Just another day in the life of a southwest Montana fly-fishing guide and instructor. “Whether it’s running out of gas with a client, or saving people on the river, every day is an adventure,” says Clark. And that adventure has only gotten more unpredictable as more people descend on the rivers of southwest Montana. Originally working in community health, Clark always harbored a love of fishing, and in 2008 she made the jump to guiding and instructing. “I made the decision I was going to dive in head-first,” she says.
This commitment and passion soon led to advocating and volunteering, as well. “As I learned more about fishing and our rivers, I had those ‘wait-a-minute’ moments,” she explains. “There are a lot more people and anglers on the water these days—how is this all going to work out?” Her concern led Clark to the board of Madison-Gallatin Trout Unlimited, where she helps promote local conservation efforts.

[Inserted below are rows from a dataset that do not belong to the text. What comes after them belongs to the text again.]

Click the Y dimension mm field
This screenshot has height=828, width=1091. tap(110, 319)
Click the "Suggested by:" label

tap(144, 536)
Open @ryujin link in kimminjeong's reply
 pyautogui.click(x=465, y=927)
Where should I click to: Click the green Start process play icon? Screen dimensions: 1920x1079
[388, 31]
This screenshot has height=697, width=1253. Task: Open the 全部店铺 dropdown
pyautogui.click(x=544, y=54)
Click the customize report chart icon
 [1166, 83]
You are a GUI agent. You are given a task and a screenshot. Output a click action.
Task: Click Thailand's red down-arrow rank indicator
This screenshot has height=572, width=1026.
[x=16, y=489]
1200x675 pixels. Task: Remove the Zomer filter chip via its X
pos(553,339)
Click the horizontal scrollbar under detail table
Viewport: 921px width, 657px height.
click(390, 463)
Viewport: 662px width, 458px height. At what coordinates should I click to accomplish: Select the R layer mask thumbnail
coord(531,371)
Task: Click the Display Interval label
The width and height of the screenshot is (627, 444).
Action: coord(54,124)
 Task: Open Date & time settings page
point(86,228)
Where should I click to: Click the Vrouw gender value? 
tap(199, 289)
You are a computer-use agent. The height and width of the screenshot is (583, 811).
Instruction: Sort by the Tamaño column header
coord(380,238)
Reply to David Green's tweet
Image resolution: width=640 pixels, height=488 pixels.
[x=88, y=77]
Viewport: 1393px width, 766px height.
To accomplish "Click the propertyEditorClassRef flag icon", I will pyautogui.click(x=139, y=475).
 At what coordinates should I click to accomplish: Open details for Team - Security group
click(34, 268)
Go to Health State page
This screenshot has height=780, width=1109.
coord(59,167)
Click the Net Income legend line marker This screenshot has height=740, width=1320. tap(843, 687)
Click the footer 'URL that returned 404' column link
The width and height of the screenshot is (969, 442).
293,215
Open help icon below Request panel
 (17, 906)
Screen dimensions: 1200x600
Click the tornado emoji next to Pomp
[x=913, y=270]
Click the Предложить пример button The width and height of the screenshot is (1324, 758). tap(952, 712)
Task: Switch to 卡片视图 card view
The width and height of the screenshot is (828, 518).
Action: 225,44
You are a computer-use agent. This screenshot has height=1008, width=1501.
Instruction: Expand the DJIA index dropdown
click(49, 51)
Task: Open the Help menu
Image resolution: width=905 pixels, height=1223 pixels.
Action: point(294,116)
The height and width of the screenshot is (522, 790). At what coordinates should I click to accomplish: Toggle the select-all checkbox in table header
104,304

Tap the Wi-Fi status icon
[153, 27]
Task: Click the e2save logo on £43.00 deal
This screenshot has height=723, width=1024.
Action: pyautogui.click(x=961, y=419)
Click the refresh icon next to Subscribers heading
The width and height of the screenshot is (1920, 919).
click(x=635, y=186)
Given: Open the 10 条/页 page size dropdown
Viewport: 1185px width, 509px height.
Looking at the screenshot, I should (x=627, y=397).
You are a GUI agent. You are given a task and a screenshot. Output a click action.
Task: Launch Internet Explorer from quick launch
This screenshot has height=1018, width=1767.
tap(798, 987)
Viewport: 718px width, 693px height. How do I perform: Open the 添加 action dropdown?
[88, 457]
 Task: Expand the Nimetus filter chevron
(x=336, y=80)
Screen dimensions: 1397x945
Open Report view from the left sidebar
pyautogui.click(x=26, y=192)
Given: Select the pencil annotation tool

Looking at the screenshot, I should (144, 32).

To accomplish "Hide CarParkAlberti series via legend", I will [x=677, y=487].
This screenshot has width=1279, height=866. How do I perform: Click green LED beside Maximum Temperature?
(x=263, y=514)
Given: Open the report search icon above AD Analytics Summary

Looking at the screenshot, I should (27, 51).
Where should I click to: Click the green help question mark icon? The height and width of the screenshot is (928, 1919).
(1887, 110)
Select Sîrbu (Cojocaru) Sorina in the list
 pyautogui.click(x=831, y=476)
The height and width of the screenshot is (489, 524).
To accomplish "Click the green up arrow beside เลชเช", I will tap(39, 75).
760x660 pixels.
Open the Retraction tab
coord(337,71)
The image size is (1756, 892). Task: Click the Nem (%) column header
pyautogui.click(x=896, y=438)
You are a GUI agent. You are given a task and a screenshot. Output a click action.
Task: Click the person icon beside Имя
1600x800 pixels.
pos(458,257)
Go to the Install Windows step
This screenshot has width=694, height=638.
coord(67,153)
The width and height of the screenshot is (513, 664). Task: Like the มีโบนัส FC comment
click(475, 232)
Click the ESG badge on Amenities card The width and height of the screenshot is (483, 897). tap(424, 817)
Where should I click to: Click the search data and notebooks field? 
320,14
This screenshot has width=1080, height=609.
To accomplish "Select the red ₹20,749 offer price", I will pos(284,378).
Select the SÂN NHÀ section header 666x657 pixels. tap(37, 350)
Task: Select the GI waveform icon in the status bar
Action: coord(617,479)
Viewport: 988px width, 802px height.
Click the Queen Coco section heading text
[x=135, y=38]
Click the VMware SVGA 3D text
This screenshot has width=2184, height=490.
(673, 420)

Clark sees the population in the valley growing and knows that is it up to passionate anglers like her to step up and educate people. “We need more guides at the conservation table,” she says. “98% of fly fishers care about the health of rivers and want to do it right. Tourists aren’t resistant, either; they just don't know the issues. Guiding is a great opportunity to talk about our resources and build support for local conservation efforts and access issues.”
And Clark finds that the best place to educate an otherwise uninformed tourist is on the very waters she’s guided. “We talk about access and it’s a priority to discuss conservation,” she says. “It's not a forced conversation—it's usually pretty natural throughout the day.”
Clark’s time on the water has dwindled as she’s devoted more time to advocacy and education. And while her fly-fishing accomplishments would make any angler envious, she’s proudest of her classroom work, much of it with women. “I want to be an available resource for other women,” she says, and to that end she hosts the annual Chica de Mayo event at the River’s Edge fly shop. This past May, over 200 ladies showed up. “It now includes more time for education and more keynote speakers with a conservation angle," Clark explains. “I want people to know these issues, and with female participation booming, we’re educating future stewards.”
In Montana, it’s impossible to advocate for rivers without advocating for access. “At Trout Unlimited, we’re always monitoring the stream-access law,” says Clark, “and I do worry about an out-of-state agenda—Montanans decided a long time ago that we want stream access, and I don’t want to see that change.” —DAVID TUCKER
“I wanted to find ways to reach my people.” That’s how Bozemanite Hilary Eisen describes her path to advocacy. Her people are you and me: climbers, skiers, runners, hikers, paddlers—the entire menagerie of human-powered outdoor recreationists. “In Bozeman,” she says, “I somehow found the perfect blend of what I like to do for work and what I like to do for fun.”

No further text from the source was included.